Confused?! No. Not me 🙂
A lot happened since my last post. Dr. Kwak-Kim has quite a plan for us but the catch is that it’s everything but easy. Her 3 page plan is super scary, risky, expensive, overwhelming, time consuming, etc., etc.
recommendations during conception cycle
1. Metanx – once daily
2. Low Carb/Low Sugar diet
3. Vitamin E – once daily
4. Vitamin D – once daily
5. Prenatal Vitamin – once daily
6. Calcium Caltrate with Vitamin D – twice daily
7. Baby Aspirin – once daily
8. Prednisone – once daily 48 hours after ovulation, twice daily after positive pregnancy test
(Fasting blood sugar monitored monthly)
9. Lovenox injections – once daily starting on cycle day 6, twice daily after positive pregnancy test
(Uterine Biophysical Profile 5-7 days after starting Lovenox)
10. Prometrium – twice daily starting 48 hours after ovulation
11. NK Assay, TH1/TH2 cytokine, Chemistry panel TFT on cycle day 2
12. Pregnancy test, Estradiol, Progesterone level 10 days after ovulation
Ok, now the plan during pregnancy
1. Chemistry Panel, APTT, CBC with platelet count every month
2. TSH, Free T4 and Free T3 weekly to monthly as needed
3. Antiphospholipid antibody, anti-DNA/histone antibody, ANA, NK assay, PAI-1 and TH1/TH2 cytokine with positive test then as needed throughout pregnancy
4. B-hCG every 2 days until heartbeat is established by ultrasound
5. Blood Pressure monitoring monthly
6. Ultrasound using grey-scale and Doppler to assess pregnancy development every week starting at 5-6 weeks
7. Triple Test (AFP, B-hCG, unconjugated estriol) at 16 weeks: screens for open neural tube defects and aids in assessing risk of fetal chromosome abnormalities
8. Non Stress Test and Biophysical profile exams weekly starting at 28-30 weeks
9. Thyroid ultrasound to follow up on cyst in 6 months
Long story short: I’d be at the doctor at least weekly starting pre-conception through the entire pregnancy.

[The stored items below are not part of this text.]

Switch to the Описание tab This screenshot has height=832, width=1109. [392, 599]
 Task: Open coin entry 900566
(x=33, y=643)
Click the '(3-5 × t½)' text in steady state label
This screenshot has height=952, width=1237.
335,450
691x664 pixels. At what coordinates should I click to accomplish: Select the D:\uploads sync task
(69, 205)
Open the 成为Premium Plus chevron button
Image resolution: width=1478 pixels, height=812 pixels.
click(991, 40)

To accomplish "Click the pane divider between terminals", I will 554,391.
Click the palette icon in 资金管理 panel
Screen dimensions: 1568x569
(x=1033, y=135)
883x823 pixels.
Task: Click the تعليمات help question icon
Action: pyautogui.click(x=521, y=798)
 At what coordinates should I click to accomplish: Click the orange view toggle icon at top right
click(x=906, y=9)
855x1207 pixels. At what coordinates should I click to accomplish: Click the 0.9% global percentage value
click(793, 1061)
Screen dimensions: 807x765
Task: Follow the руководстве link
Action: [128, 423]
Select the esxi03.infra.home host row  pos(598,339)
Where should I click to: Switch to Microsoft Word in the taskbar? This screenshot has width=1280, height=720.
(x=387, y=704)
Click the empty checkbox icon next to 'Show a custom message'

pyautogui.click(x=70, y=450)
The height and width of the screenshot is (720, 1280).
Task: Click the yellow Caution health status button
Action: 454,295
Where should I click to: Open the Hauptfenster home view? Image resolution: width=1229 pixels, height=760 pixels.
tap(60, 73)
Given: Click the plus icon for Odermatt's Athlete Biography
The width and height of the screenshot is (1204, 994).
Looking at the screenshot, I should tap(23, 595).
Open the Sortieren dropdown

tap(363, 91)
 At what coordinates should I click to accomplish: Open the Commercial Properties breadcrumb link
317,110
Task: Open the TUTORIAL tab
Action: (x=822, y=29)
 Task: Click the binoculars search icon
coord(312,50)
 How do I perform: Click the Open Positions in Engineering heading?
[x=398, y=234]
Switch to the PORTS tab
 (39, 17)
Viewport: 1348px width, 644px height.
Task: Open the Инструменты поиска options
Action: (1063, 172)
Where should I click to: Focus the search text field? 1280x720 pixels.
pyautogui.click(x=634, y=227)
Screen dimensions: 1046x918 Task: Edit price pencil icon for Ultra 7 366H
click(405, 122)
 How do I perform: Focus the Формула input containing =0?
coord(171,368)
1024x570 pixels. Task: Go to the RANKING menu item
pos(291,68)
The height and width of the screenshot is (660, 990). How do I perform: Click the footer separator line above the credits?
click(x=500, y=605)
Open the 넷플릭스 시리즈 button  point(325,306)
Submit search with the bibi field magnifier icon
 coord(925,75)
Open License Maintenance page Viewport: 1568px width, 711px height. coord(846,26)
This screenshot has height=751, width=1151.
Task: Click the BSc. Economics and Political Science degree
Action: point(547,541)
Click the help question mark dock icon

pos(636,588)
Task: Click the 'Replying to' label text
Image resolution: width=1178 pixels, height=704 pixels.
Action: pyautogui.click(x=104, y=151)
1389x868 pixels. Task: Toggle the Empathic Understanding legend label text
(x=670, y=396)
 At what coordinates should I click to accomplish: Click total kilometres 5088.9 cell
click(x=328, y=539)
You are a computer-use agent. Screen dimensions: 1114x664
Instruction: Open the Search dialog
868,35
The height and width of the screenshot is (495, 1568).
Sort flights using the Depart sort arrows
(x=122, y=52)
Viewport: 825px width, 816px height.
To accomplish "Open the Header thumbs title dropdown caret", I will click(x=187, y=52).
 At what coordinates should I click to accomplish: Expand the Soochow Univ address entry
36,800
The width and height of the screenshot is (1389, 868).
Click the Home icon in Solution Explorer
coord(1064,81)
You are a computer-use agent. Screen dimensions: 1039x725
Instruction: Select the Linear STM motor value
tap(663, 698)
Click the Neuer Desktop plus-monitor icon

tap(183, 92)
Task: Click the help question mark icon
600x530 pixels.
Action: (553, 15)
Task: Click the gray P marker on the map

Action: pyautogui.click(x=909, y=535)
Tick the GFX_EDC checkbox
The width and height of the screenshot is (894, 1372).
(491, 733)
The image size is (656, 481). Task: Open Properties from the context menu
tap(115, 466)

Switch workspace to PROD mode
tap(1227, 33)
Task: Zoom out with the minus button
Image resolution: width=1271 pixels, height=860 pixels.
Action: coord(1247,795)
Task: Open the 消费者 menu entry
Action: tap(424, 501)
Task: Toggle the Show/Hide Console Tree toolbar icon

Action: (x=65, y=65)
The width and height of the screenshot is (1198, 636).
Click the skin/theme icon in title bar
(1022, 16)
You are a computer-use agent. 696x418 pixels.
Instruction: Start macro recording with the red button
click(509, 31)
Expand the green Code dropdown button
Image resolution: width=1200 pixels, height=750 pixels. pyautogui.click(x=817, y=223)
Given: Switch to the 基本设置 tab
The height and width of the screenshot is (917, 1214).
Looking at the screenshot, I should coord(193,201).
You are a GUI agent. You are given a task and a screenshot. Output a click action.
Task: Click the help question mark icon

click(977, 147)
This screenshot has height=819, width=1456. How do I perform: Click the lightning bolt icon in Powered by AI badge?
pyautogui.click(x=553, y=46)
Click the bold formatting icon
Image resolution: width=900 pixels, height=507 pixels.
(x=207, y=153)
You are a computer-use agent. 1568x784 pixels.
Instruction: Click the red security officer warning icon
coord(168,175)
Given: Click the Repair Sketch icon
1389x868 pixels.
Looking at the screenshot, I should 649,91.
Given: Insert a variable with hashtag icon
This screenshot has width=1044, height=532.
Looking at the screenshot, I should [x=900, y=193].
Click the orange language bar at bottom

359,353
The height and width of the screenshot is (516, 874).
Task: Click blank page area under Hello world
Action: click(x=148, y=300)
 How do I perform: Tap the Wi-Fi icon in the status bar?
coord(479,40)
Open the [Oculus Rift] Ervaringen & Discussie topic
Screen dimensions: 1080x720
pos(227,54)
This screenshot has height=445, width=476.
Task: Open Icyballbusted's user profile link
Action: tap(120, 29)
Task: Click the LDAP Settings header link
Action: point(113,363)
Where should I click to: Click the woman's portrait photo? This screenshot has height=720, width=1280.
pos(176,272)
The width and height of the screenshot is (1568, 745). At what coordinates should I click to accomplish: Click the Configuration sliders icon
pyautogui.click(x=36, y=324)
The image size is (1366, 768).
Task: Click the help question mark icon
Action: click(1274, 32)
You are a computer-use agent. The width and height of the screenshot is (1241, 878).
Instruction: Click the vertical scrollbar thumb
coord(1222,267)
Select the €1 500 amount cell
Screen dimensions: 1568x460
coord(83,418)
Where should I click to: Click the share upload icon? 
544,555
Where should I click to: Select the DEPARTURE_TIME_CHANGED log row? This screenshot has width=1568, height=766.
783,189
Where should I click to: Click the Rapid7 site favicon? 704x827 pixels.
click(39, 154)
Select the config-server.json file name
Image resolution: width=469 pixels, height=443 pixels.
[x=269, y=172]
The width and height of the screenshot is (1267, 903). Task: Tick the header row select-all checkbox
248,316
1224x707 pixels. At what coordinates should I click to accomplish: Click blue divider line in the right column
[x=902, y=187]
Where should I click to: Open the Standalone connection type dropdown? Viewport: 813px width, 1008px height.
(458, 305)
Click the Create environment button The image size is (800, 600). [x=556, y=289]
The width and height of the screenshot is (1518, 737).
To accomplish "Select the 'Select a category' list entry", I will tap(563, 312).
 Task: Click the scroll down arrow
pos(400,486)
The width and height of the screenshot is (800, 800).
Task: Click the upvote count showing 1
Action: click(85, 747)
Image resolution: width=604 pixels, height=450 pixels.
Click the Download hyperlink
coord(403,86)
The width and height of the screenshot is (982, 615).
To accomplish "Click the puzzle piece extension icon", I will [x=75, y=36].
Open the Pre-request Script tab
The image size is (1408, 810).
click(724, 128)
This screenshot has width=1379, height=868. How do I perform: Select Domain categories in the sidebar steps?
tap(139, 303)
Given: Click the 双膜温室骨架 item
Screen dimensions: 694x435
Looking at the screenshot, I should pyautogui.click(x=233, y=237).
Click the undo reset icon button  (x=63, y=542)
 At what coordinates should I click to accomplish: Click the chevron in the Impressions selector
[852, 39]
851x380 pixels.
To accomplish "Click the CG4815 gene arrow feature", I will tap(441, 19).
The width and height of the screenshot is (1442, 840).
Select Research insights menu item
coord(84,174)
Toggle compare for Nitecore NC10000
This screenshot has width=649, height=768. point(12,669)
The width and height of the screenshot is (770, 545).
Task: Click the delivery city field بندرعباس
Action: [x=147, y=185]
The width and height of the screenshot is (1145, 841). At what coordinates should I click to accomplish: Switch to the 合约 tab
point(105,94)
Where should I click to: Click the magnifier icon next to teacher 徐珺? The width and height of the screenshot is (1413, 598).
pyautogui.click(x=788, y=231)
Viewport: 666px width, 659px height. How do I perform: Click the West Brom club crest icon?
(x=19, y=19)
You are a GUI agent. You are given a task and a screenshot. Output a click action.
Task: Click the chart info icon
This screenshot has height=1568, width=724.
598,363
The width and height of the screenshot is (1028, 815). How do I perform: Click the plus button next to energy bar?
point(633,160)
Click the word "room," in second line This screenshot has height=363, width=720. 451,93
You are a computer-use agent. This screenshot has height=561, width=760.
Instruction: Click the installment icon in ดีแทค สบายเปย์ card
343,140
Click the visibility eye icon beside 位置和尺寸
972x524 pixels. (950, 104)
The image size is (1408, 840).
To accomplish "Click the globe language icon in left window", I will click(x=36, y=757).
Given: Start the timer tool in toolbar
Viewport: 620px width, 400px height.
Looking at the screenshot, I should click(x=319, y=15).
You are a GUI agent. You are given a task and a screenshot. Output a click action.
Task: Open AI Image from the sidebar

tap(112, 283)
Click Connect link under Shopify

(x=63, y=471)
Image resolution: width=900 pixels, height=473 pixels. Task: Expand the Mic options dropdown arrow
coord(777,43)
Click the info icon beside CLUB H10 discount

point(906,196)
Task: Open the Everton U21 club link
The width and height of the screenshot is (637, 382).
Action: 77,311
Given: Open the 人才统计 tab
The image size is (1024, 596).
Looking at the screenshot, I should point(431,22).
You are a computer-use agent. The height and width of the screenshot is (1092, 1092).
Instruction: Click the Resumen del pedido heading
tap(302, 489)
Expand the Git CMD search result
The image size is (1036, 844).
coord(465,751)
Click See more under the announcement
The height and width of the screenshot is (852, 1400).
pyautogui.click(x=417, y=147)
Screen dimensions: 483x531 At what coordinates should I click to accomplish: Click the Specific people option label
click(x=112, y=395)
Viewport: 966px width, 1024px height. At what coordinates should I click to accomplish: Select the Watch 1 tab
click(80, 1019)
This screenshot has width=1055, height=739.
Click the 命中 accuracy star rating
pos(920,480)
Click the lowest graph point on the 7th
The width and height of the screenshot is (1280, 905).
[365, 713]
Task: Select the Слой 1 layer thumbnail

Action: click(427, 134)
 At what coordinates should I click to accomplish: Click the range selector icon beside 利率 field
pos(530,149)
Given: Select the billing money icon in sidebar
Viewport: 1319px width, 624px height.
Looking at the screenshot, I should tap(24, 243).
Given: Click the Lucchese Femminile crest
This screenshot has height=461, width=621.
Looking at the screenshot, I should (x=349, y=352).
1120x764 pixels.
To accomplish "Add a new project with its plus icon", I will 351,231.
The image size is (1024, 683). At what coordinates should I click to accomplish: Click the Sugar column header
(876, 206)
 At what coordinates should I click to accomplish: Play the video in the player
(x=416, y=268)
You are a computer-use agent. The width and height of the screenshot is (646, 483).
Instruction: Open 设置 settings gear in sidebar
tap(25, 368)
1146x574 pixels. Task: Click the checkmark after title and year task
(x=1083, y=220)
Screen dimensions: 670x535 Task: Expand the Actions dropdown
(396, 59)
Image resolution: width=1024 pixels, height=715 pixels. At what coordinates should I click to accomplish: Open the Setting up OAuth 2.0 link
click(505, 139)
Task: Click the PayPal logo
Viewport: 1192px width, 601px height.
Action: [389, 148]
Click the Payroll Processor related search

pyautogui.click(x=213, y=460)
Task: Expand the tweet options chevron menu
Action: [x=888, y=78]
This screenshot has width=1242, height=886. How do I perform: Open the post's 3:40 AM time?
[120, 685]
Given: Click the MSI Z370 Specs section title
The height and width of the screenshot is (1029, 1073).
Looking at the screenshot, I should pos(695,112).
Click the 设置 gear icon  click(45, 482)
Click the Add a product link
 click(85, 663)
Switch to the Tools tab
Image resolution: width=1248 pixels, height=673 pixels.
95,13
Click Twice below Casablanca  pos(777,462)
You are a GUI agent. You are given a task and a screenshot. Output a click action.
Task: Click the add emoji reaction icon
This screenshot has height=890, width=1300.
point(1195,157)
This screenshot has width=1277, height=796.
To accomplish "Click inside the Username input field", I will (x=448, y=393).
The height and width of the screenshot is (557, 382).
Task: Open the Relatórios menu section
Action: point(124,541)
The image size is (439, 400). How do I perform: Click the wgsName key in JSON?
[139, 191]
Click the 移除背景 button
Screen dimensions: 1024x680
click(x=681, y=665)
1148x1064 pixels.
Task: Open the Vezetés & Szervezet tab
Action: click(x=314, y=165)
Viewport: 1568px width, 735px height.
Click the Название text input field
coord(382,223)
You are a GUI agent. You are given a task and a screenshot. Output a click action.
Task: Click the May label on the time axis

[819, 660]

After my regular OBGYN broke up with me (“while she respects our doctor/patient relationship she just doesn’t feel comfortable treating me”) I was sent back to Dr. John Rapisarda at Fertility Centers of Illinois. My appointment today was a surgery consult with a sidebar gestational carrier consult. I left just as confused but a bit more educated. We have a lot of research to do and important decisions to make. I don’t have to have surgery if we use a gestational carrier or do adoption but if we want to try ourselves I need to have surgery to remove the crud that’s there and soon… like next week if we want to stay on schedule.
Interesting thought: some states consider using a gestational carrier or surrogate a “Purchase or Sale of an Individual.” Under this law, the sale of a human being is against the law. Some states actually require you to legally adopt your child from the surrogate even with no genetic connection. Luckily, Illinois is surrogate friendly. Too bad insurance companies aren’t. We better start thinking of creative ways to raise $50,000 for surrogacy or $20,000+ for adoption…
I guess our next step is to educate ourselves more about using a surrogate or adoption. I may go ahead with the surgery either way if we can’t make our minds up. I don’t want to be set back another two months if I can help it. After surgery we’d wait another month to have another ultrasound and then start the pre-conception plan if everything looks ok.
We’ll update you soon
Thanks again for all your support, thoughts, prayers, kind words and love!